The May 11, 1999 edition of Aviation Week Online carried this item:
"Flying 'Light' Reported
"Malaysia Airlines pilots for more than two years have been under orders to carry minimal fuel when weather conditions are favorable to save on costs, a senior MAS flight operations official told The DAILY in Kuala Lumpur. This was after a report to authorities that a MAS 747-400 landed in London Heathrow Airport two weeks ago with fuel reserves below the safety minimum of 4.5 tons. -Aviation Daily"

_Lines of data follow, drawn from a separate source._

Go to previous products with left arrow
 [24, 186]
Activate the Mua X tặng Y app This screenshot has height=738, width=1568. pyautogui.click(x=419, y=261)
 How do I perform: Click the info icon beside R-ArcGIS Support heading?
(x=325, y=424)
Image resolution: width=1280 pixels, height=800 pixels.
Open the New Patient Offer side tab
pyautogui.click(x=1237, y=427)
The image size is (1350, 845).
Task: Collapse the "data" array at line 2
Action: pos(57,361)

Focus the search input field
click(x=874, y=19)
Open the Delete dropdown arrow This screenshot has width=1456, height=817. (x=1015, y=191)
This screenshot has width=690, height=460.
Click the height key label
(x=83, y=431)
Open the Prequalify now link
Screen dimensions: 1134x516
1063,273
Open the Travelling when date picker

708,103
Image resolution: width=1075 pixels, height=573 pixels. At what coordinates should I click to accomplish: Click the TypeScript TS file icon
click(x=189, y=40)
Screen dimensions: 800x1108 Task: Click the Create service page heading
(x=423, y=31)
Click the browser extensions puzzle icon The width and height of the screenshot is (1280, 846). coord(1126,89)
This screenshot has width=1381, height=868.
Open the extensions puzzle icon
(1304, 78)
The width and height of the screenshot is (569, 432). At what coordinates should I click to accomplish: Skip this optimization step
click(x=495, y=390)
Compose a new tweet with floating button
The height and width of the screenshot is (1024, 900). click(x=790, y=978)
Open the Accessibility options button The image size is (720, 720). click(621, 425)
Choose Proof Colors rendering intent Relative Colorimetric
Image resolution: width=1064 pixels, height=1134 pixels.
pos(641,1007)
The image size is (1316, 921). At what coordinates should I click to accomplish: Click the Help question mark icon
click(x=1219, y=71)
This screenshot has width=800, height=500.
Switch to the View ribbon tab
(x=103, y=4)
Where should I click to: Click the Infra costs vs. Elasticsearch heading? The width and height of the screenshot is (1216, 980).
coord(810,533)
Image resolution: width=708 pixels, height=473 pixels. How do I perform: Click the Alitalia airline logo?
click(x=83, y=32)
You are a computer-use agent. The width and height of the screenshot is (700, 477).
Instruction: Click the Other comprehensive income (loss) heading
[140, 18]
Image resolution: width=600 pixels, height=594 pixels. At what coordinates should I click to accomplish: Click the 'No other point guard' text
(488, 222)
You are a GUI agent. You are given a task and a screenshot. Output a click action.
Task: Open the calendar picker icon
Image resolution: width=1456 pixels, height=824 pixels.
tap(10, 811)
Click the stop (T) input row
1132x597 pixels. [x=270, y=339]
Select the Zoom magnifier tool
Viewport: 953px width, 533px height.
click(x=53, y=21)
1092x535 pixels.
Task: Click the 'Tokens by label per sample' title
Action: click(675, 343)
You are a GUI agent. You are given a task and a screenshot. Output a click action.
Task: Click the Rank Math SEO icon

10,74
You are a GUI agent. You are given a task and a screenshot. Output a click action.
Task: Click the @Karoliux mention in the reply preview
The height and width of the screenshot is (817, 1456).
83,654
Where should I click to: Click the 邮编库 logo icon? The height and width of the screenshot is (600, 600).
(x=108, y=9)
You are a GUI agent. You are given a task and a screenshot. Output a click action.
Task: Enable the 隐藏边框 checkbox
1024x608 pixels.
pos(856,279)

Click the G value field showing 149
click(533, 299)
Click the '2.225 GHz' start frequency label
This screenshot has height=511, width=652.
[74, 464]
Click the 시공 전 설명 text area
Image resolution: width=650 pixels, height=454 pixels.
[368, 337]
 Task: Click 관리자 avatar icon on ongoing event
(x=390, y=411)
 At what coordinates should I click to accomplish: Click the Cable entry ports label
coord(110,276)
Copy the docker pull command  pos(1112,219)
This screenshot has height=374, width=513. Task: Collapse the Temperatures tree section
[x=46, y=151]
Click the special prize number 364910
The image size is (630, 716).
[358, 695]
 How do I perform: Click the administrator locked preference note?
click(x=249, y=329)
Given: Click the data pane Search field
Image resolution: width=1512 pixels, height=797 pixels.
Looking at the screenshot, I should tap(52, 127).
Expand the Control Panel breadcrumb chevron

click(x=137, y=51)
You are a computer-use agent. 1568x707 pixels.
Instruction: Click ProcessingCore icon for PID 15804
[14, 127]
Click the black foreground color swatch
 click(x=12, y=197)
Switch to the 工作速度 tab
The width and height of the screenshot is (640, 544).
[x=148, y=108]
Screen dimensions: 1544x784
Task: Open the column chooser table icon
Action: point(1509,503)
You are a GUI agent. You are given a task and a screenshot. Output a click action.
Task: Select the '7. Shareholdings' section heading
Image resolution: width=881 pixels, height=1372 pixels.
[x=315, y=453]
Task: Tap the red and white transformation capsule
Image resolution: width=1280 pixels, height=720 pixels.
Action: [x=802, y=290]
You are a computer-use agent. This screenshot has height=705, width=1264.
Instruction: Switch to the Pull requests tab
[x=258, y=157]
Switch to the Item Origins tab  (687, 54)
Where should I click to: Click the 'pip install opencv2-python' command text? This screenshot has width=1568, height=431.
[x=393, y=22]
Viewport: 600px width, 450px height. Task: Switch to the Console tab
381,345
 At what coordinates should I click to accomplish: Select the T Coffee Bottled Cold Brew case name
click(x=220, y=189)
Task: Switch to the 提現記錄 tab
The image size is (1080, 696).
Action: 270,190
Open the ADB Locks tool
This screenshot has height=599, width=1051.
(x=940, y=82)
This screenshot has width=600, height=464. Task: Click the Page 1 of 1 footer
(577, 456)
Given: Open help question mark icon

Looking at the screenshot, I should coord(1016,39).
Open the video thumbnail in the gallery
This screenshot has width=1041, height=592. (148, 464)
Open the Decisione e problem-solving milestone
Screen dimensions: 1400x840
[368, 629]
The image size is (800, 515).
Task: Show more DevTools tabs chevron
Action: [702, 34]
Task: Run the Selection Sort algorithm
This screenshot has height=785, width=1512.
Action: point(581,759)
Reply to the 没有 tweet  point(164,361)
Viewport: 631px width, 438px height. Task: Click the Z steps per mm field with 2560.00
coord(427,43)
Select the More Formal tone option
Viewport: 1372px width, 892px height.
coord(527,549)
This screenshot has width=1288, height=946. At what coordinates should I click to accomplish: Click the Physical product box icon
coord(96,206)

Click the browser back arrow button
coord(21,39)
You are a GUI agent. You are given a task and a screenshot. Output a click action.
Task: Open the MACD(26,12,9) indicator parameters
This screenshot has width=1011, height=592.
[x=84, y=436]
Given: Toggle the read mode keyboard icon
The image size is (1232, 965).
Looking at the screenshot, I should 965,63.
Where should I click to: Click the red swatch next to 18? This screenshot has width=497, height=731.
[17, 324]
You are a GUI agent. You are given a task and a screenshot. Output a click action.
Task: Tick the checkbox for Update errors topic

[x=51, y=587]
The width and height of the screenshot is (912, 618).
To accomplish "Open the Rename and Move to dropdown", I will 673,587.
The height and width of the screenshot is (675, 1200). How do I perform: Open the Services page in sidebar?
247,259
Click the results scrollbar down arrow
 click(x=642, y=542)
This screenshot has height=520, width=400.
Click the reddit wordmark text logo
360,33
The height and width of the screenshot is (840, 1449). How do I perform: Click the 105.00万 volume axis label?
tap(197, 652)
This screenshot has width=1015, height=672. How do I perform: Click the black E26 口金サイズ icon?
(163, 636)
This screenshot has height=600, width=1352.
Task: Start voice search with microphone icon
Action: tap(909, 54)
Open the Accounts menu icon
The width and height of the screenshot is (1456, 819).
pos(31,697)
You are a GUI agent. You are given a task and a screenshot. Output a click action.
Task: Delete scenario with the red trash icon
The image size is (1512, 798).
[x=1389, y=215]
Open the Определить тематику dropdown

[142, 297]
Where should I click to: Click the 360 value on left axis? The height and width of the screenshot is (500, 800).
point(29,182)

The Ministry of Transport should be aware that all eyes of the world are watching how Malaysia will be handling this serious allegation against MAS - whether the Malaysian government will conduct an independent investigation and own up to violations of minimum air safety measures and take corrective measures or whether it will seek to deny what is undeniable, gravely damaging Malaysia’s international reputation for reliability and trustworthiness.
This is why the minimum the MAS should do, if the allegations are baseless and untrue, is to institute legal actions against the British newspapers and publications for publishing these allegations and for the truth to be tested out in the British courts of law.